From the SQLite FAQ: "Threads are evil. Avoid Them." Only use them when you absolutely have to.
If you have to, then take steps to avoid the usual carnage. Use thread pools to execute fine-grained tasks with no interdependencies, using GUI-framework-provided facilities to dispatch outcomes back to the UI. Avoid sharing data between long-running threads; use message queues to pass information between them (and to synchronise).
A more exotic solution is to use languages such as Erlang that are explicit designed for fine-grained parallelism without sacrificing safety and comprehensibility. Concurrency itself is of fundamental importance to the future of computation; threads are simply a horrible, broken way to express it.
The "ideal number of threads" depends on your particular problem and how much parallelism you can exploit. If you have a problem that is "embarassingly parallel" in that it can be subdivided into independent problems with little to no communication between them required, and you have enough cores that you can actually get true parallelism, then how many threads you use depends on things like the problem size, the cache line size, the context switching and spawning overhead, and various other things that is really hard to compute before hand.
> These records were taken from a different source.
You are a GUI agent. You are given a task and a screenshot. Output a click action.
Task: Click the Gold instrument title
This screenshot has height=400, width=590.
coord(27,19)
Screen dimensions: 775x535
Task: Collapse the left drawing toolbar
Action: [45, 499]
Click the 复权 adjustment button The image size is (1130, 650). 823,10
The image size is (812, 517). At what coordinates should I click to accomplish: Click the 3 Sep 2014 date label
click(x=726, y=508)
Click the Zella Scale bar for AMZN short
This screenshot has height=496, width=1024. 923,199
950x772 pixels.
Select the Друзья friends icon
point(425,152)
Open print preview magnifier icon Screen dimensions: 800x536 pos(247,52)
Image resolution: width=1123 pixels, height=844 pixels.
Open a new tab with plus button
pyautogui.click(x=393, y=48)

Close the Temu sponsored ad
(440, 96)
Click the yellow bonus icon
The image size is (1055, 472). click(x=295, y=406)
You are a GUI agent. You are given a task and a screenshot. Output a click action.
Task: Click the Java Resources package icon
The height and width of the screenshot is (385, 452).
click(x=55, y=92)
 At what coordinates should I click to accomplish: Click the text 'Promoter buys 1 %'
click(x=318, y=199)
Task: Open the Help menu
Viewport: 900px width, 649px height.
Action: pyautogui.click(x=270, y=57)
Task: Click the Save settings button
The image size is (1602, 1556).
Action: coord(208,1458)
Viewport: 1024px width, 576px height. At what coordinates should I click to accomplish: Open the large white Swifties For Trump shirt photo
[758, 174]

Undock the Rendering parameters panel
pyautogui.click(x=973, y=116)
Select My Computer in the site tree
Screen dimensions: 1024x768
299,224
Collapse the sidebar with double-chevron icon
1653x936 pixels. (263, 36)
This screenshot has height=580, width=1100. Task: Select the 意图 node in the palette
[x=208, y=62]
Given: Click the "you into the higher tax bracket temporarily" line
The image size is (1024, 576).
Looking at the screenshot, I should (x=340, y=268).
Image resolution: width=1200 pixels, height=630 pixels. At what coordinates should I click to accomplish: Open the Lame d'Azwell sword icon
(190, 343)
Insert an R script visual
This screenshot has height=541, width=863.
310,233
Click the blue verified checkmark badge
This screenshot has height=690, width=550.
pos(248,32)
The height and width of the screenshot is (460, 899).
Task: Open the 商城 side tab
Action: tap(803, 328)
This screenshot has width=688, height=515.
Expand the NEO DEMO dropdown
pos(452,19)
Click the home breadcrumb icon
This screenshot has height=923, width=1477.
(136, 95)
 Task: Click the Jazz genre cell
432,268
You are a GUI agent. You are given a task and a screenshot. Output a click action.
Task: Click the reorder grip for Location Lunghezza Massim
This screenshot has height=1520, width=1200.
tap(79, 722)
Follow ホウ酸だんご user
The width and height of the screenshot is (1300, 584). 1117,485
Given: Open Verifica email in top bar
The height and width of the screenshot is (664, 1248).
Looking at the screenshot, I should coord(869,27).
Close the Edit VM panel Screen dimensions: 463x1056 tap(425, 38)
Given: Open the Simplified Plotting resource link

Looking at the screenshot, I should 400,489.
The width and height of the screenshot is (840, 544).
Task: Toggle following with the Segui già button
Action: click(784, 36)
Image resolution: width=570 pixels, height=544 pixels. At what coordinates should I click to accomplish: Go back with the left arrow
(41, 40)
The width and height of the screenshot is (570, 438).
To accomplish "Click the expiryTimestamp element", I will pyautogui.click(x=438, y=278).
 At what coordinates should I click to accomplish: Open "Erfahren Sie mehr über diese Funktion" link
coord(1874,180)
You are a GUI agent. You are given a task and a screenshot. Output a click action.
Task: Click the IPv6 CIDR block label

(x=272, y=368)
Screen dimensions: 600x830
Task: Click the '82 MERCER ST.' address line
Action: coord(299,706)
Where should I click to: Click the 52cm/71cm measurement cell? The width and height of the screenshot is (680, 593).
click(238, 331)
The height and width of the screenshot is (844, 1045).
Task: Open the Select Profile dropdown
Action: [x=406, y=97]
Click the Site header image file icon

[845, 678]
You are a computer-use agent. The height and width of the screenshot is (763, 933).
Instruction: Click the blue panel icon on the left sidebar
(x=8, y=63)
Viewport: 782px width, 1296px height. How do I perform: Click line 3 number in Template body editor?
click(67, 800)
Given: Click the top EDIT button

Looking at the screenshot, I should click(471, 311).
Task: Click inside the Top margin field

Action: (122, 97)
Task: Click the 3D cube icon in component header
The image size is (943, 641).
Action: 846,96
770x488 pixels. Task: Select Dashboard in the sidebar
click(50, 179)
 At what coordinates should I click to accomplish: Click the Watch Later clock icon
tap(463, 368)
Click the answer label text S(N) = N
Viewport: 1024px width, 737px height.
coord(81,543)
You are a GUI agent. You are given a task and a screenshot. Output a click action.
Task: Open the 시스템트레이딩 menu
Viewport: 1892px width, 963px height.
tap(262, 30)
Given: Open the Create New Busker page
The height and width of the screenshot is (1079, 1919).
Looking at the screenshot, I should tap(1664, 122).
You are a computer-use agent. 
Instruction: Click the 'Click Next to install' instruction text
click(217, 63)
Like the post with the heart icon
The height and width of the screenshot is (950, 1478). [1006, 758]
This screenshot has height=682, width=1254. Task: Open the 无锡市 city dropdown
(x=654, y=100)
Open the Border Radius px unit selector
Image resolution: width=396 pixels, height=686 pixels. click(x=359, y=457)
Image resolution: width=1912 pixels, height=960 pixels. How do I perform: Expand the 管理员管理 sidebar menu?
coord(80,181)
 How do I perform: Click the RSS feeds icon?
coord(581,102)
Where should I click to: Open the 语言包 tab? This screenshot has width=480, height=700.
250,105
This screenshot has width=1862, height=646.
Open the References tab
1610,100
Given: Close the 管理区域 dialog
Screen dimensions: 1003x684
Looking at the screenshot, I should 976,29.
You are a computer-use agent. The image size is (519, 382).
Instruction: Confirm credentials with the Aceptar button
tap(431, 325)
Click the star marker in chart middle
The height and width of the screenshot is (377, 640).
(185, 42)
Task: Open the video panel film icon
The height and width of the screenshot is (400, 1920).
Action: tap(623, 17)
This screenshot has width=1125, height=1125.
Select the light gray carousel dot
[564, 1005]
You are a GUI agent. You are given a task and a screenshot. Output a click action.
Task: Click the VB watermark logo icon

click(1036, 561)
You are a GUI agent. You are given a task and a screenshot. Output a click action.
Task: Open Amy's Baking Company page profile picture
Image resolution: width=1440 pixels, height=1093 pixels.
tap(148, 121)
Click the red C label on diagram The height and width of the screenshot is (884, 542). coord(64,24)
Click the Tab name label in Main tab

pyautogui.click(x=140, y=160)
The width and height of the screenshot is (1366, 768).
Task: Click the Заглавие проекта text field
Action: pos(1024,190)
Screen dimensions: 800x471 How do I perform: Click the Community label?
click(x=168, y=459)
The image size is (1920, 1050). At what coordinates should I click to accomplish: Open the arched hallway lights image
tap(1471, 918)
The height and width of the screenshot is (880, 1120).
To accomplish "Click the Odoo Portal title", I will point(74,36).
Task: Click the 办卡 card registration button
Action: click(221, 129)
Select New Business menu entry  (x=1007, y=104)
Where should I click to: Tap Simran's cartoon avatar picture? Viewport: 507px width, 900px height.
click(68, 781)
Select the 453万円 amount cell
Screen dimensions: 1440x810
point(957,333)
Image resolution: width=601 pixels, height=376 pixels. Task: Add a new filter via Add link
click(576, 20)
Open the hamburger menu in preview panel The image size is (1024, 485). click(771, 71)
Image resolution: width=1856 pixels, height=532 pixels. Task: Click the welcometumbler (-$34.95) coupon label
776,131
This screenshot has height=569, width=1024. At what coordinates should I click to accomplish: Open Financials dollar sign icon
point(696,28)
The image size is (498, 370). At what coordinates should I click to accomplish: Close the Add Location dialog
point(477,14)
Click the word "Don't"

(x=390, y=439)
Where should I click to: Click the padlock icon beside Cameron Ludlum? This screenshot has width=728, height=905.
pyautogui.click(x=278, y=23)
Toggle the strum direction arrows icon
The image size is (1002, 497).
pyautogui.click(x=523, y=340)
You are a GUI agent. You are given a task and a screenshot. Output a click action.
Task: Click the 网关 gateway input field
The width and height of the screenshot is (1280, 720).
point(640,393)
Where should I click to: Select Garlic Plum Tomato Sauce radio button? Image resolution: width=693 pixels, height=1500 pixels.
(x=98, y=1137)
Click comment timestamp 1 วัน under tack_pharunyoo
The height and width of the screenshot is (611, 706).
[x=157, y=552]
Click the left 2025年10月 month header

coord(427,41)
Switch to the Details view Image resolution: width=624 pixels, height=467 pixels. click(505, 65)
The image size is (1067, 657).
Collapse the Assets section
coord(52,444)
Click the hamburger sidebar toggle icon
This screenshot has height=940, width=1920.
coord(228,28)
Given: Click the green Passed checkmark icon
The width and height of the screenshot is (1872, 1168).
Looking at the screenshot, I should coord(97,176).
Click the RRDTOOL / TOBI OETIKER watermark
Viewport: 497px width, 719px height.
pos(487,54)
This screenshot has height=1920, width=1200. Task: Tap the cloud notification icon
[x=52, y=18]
For such situations, you really have to do some profiling in order to choose an optimal sharding/partitioning of your problem across threads. It typically doesn't make sense, though, to use more threads than you do cores. It is also true that if you have lots of synchronization, then you may, in fact, have a performance penalty for using threads. It's highly dependent on the particular problem as well as how interdependent the various steps are. As a guiding principle, you need to be aware that spawning threads and thread synchronization are expensive operations, but performing computations in parallel can increase throughput if communication and other forms of synchronization is minimal. You should also be aware that threading can lead to very poor cache performance if your threads end up invalidating a mutually shared cache line.